Skip to content

Consequences of Not Filing a Declaration for Commencement of Business in e-Form INC-20A

E-Form INC-20A is needed to be filed Pursuant to Section 10A (1) (a) of the Companies Act, 2013 and Rule 23A of the Companies (Incorporation) Rules, 2014 for the purpose of Declaration for Commencement of Business.

Commencement of Business – Section 10A

A company incorporated after the commencement of the Companies (Amendment) Ordinance, 2018 and having a share capital will not commence any business or exercise any borrowing powers unless-

  • a declaration is filed by a director within a period of 180 days of the date of incorporation of the company in e-form INC 20A, duly verified by director & certified by practicing professional, with the Registrar that every subscriber to the memorandum has paid the value of the shares agreed to be taken by him/her on the date of making of such declaration; and
  • The company has filed with the Registrar a verification of their registered office as provided in sub-section (2) of section 12 (which is INC-22).

Declaration at the Time of Commencement of Business- Rule 23A

The declaration made under section 10A by a director shall be in Form lNC-20A and will be embay as provided in the Companies (Registration Offices & Fees) Rules, 2014 and the contents of the said form shall be verified by a CS (company Secretary )or a CA (chartered Accountant) or a cost Accountant in practice.

Further Section 10A (2) & (3) provides for the consequences of not filing the FORM INC-20A which we will analyzed here in this article.

1. Penalty for not filing

If any default is made in complying with the requirements of this section, the company shall be liable to a penalty of INR 50 thousands and every officer who is in default shall be liable to a penalty of INR 1 thousand for each day during which such default continues but not exceeding an amount of INR 1 lacs.
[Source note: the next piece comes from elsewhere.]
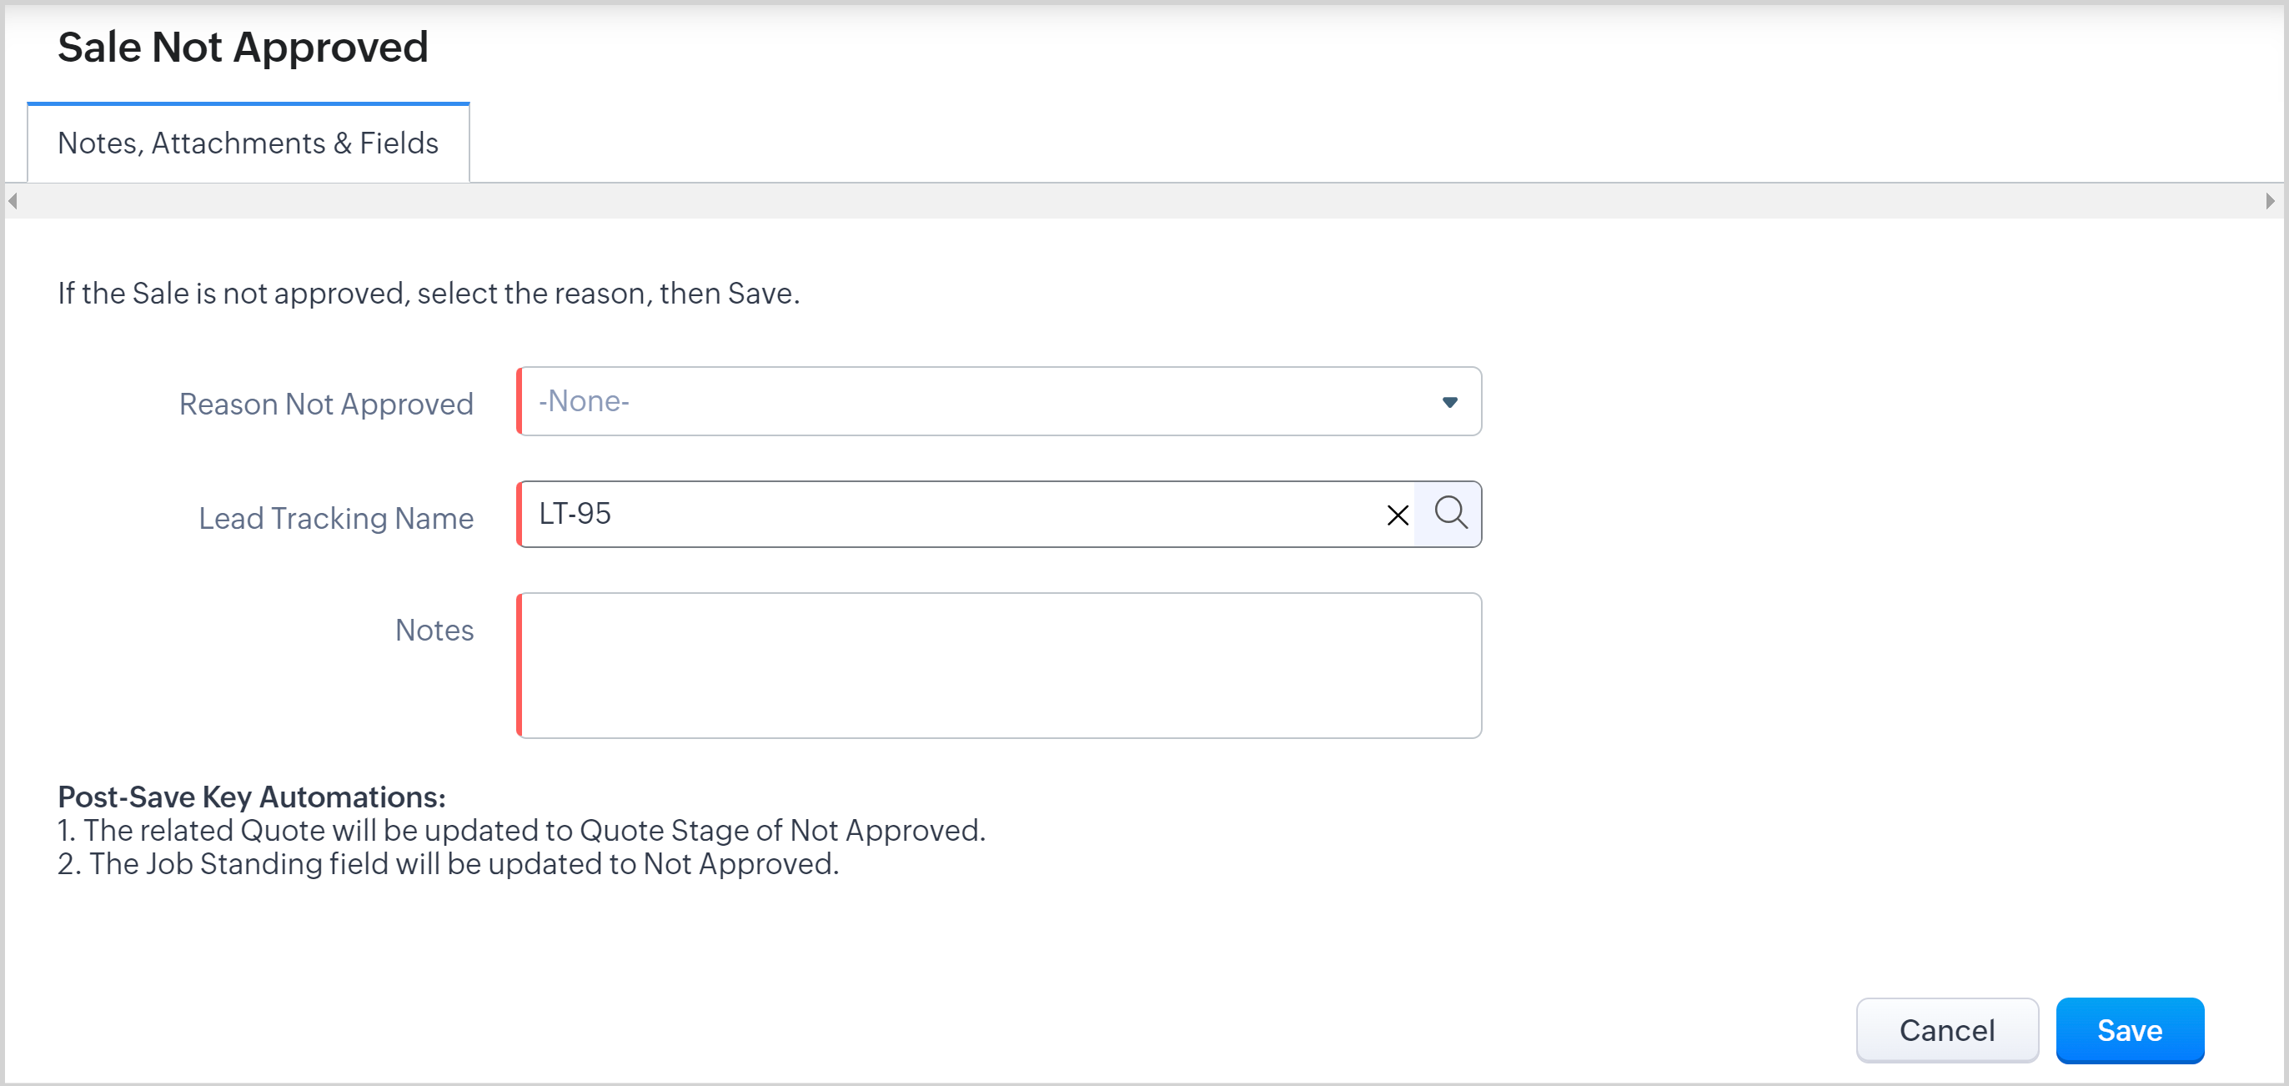Click the Notes field label
2289x1086 pixels.
pos(434,630)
2. Consequence for not filing declaration

Where no declaration has been made with the Registrar under clause (a) of sub-section (1) within a period of 180 days of the date of incorporation of the company and the Registrar has reasonable reason to believe that the company is not carrying on any business or operations, he/she may, without prejudice to the provisions of penalty for not filing as mention above, initiate action for the removal of the name of the company from the register of companies.